* _Materials provided_:
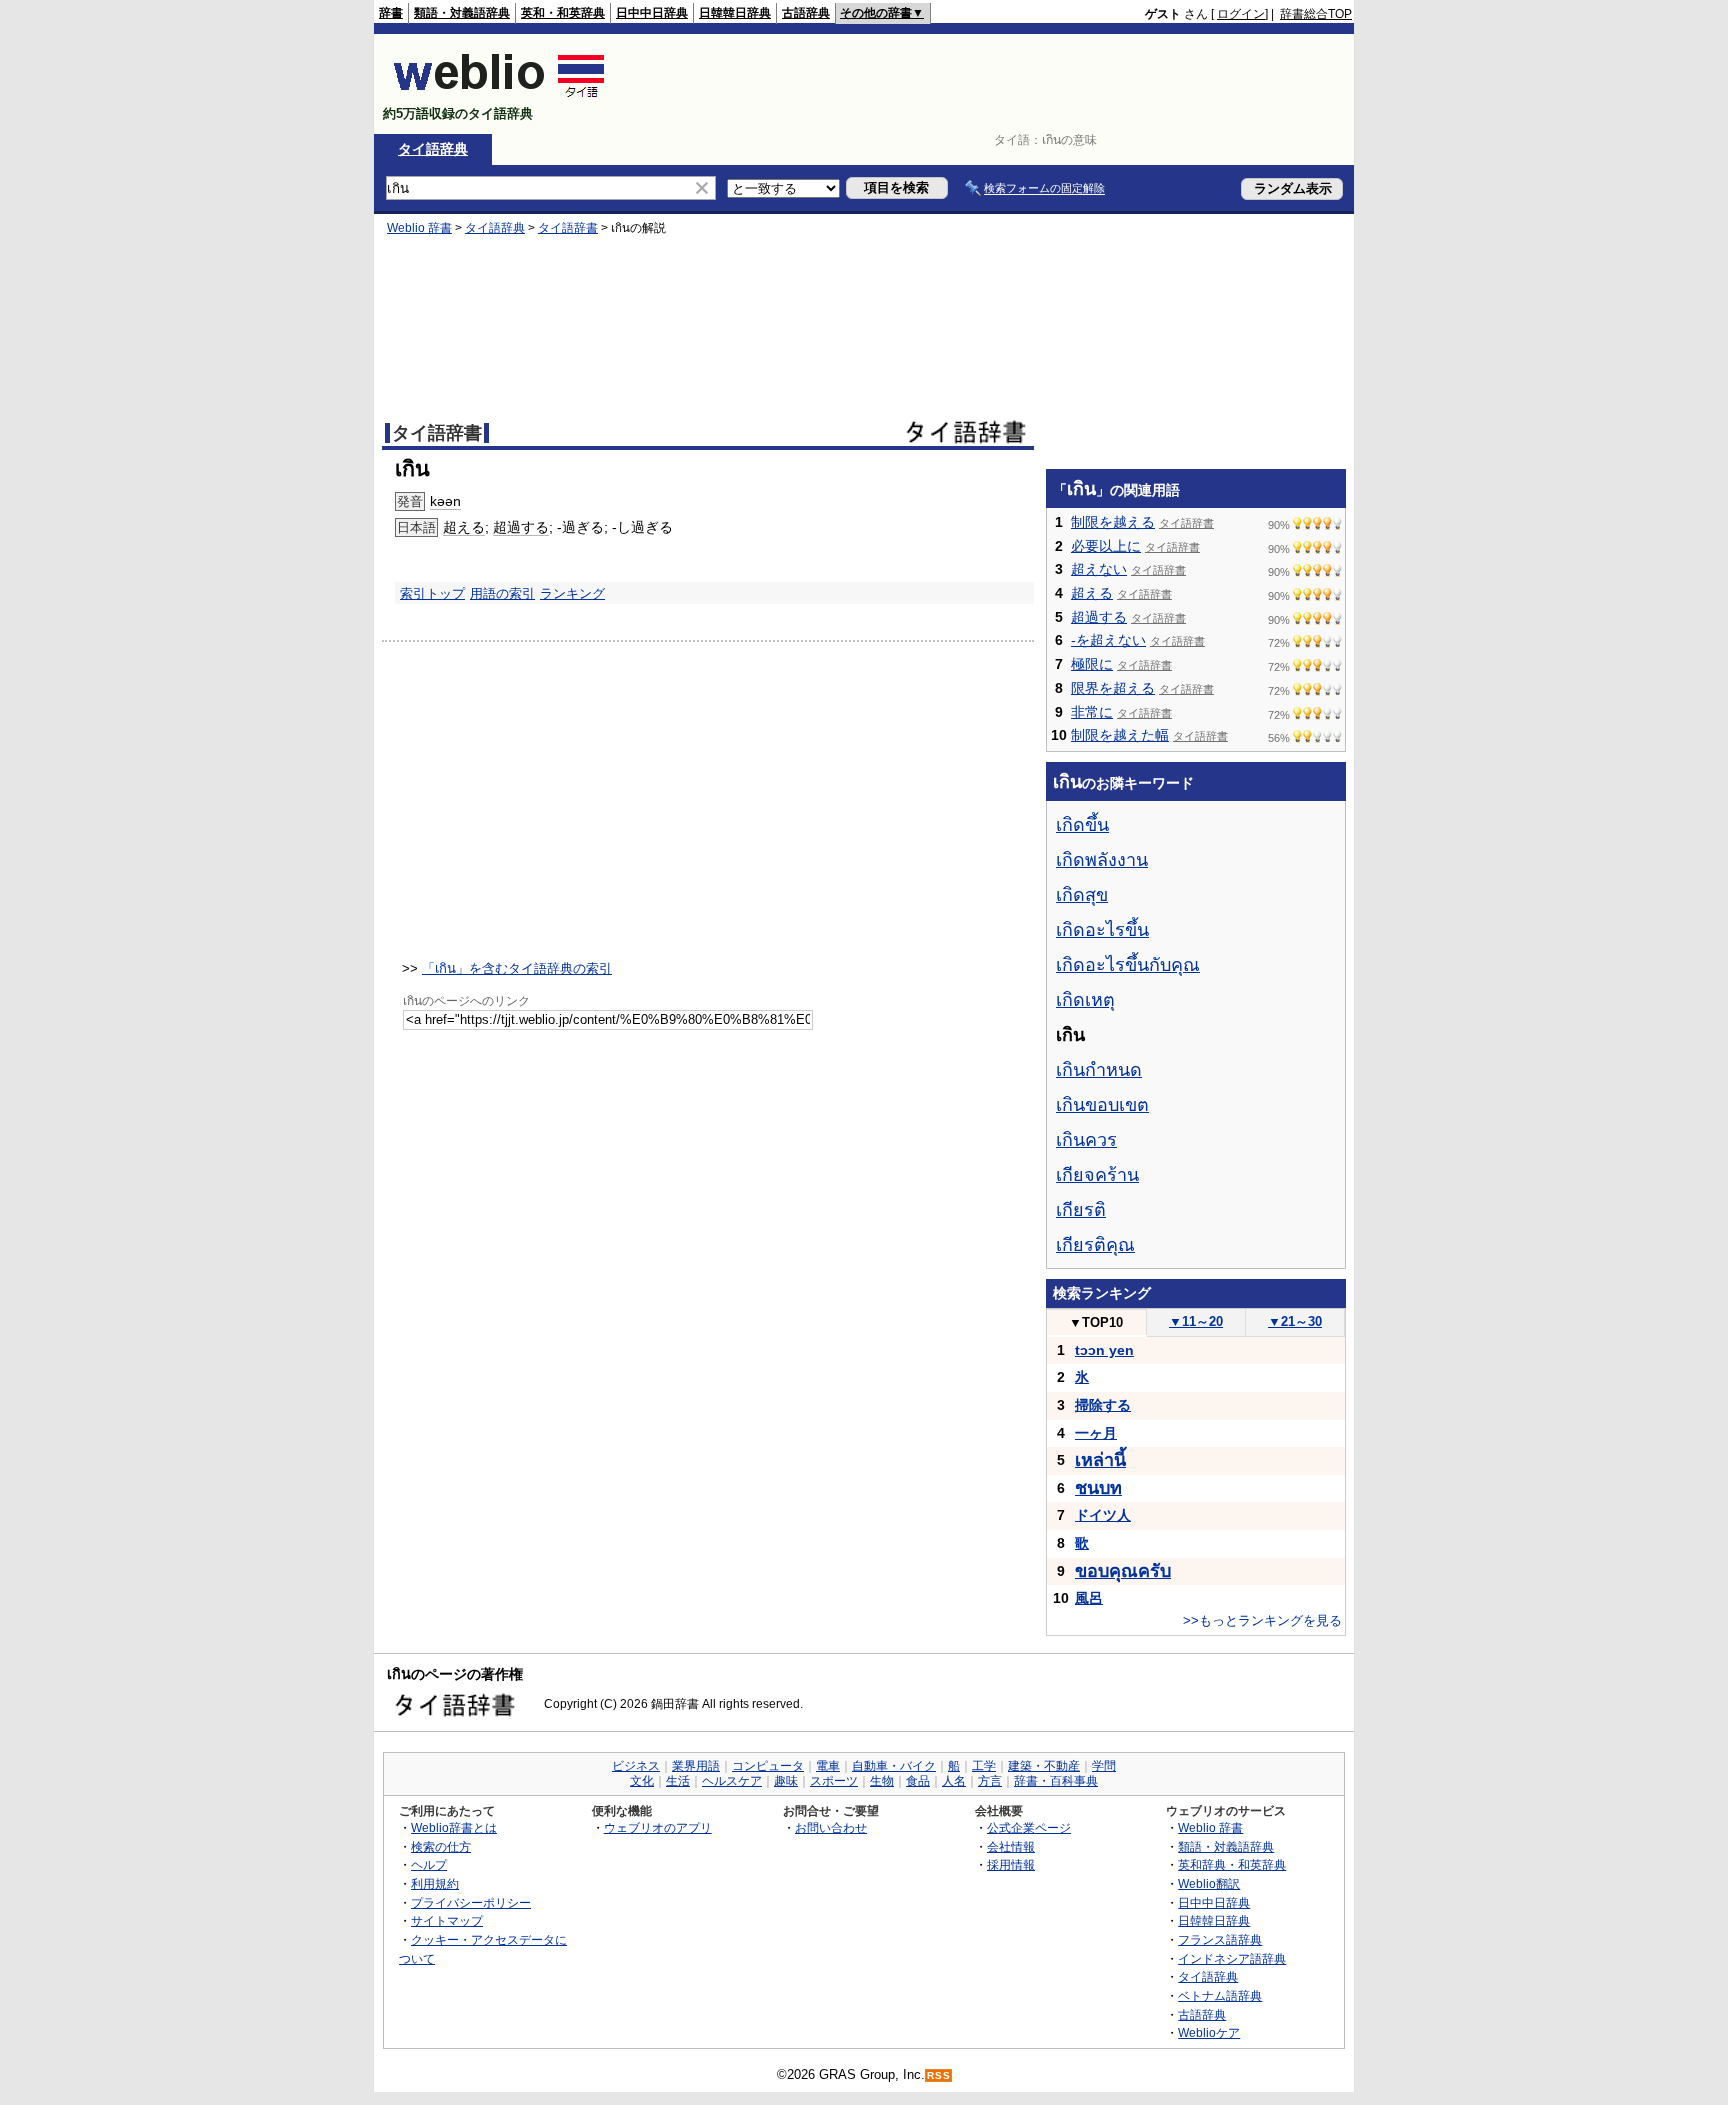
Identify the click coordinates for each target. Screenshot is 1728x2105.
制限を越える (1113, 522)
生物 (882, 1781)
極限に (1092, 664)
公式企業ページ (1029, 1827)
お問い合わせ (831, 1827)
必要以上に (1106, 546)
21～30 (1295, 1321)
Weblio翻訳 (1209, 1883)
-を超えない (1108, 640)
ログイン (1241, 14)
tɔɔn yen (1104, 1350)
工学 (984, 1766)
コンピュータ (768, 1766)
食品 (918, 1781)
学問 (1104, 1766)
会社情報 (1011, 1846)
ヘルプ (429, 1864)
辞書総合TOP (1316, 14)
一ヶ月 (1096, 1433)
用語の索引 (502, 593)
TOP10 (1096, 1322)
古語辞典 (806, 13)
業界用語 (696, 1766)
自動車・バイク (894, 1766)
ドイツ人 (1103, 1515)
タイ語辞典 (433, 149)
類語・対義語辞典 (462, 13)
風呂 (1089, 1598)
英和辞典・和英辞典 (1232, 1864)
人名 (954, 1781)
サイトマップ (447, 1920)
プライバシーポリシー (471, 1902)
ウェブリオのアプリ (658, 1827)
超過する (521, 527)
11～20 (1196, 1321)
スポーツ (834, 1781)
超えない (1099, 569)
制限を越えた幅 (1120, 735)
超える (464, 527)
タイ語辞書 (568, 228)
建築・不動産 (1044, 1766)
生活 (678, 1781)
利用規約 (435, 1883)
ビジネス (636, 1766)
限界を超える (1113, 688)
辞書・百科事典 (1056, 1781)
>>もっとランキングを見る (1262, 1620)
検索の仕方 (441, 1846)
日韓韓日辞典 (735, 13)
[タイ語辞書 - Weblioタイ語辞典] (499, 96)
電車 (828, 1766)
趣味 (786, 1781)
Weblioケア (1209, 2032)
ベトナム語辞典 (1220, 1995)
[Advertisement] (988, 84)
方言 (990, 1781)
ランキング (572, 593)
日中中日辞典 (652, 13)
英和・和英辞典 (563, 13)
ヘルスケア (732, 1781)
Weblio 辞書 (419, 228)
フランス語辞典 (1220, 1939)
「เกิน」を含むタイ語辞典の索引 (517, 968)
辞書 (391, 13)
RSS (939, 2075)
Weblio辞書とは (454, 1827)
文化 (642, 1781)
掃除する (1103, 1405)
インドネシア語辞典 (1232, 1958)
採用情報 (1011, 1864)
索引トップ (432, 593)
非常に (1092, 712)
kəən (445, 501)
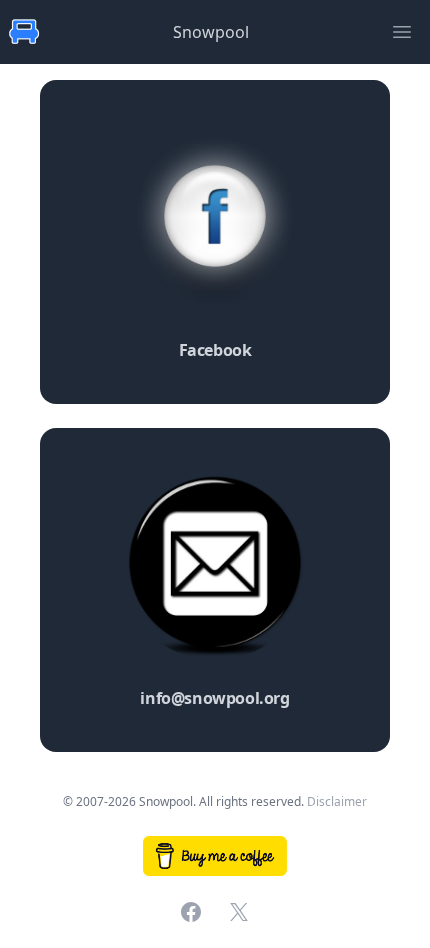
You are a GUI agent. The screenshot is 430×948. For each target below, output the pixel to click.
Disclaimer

* _Work instructions_: Would you print exactly and only the lines of the material above that run from the line with "ドイツ人 (1103, 1515)" through the line with "kəən (445, 501)", both included?

* _Solution_:
ドイツ人 (1103, 1515)
タイ語辞典 (433, 149)
類語・対義語辞典 (462, 13)
風呂 (1089, 1598)
英和辞典・和英辞典 (1232, 1864)
人名 (954, 1781)
サイトマップ (447, 1920)
プライバシーポリシー (471, 1902)
ウェブリオのアプリ (658, 1827)
超過する (521, 527)
11～20 (1196, 1321)
スポーツ (834, 1781)
超えない (1099, 569)
制限を越えた幅 (1120, 735)
超える (464, 527)
タイ語辞書 (568, 228)
建築・不動産 (1044, 1766)
生活 (678, 1781)
利用規約 (435, 1883)
ビジネス (636, 1766)
限界を超える (1113, 688)
辞書・百科事典 (1056, 1781)
>>もっとランキングを見る (1262, 1620)
検索の仕方 (441, 1846)
日韓韓日辞典 (735, 13)
[タイ語辞書 - Weblioタイ語辞典] (499, 96)
電車 (828, 1766)
趣味 (786, 1781)
Weblioケア (1209, 2032)
ベトナム語辞典 (1220, 1995)
[Advertisement] (988, 84)
方言 (990, 1781)
ランキング (572, 593)
日中中日辞典 (652, 13)
英和・和英辞典 (563, 13)
ヘルスケア (732, 1781)
Weblio 辞書 (419, 228)
フランス語辞典 (1220, 1939)
「เกิน」を含むタイ語辞典の索引 (517, 968)
辞書 (391, 13)
RSS (939, 2075)
Weblio辞書とは (454, 1827)
文化 (642, 1781)
掃除する (1103, 1405)
インドネシア語辞典 (1232, 1958)
採用情報 (1011, 1864)
索引トップ (432, 593)
非常に (1092, 712)
kəən (445, 501)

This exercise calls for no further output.